Genscape provides highly accurate storage level measurements using aerial photography.
Genscape provides highly accurate storage level measurements using aerial photography.

Where do traders in the energy industry go to find global power market forecasts for electrical, wind and solar?

Kentucky.

Where do shipping magnates go to find real-time maps, showing how many supertankers are currently carrying crude oil on the world’s oceans?

Kentucky.

Where do bidders for crude go to find out background on the oil supply chain, like transportation delays, refinery outages and oversupply?

Kentucky, again.

Why? Because Kentucky is the home of Genscape, a nimble and innovative company that boasts the world’s largest monitoring network for the entire energy spectrum, from electrical power to oil, natural gas, petrochemicals and NGL, agriculture, biofuels and maritime crude freighters.

When Genscape puts together the results of all that monitoring, it can provide thousands of subscribers high-quality, real-time access to that data. That means traders can make better trades, the markets can set better pricing for commodities based on real-time data, and utility companies can make perfectly pitched investments in their businesses based on real-world business models. Genscape brings a transparency to the global energy market where none existed before.
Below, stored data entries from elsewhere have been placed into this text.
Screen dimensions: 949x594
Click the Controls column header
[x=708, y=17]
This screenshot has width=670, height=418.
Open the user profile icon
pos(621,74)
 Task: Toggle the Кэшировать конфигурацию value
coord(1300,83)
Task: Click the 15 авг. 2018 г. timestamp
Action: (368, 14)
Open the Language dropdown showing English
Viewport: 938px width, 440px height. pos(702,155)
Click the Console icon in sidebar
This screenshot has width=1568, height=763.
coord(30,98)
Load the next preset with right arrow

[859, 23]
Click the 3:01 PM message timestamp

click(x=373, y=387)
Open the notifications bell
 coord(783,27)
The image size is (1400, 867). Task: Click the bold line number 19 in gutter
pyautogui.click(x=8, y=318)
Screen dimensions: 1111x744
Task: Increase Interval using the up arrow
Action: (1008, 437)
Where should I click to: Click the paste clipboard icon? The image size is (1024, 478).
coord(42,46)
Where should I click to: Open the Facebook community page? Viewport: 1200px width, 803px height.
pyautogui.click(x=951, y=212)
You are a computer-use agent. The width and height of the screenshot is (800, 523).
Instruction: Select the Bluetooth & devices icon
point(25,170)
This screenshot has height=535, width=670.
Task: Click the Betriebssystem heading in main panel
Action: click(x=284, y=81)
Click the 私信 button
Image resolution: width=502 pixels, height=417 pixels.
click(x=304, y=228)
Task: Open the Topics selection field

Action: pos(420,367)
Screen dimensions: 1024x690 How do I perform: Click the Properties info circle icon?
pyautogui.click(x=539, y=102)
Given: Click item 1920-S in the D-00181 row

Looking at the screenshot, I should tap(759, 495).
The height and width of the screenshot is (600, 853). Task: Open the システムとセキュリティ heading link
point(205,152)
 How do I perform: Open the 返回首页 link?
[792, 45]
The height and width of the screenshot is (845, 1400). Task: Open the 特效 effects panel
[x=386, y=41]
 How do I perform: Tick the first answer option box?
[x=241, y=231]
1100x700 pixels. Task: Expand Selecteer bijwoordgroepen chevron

Company founders created a business and a demand for this data, essentially building their own market. And they did it all here, with their headquarters in the Old Louisville section of Louisville, Ky., employing around 100, with an additional 350 employees in offices across the globe, including Boston, Houston, Amsterdam, San Francisco, New Jersey, Hamburg, Calgary, London, Singapore and many others.

Co-founders Sean O’Leary and Sterling Lapinski received an Ernst & Young Entrepreneur of the Year award in 2003 for their early success, even before Genscape’s expansion into other countries and other energy markets.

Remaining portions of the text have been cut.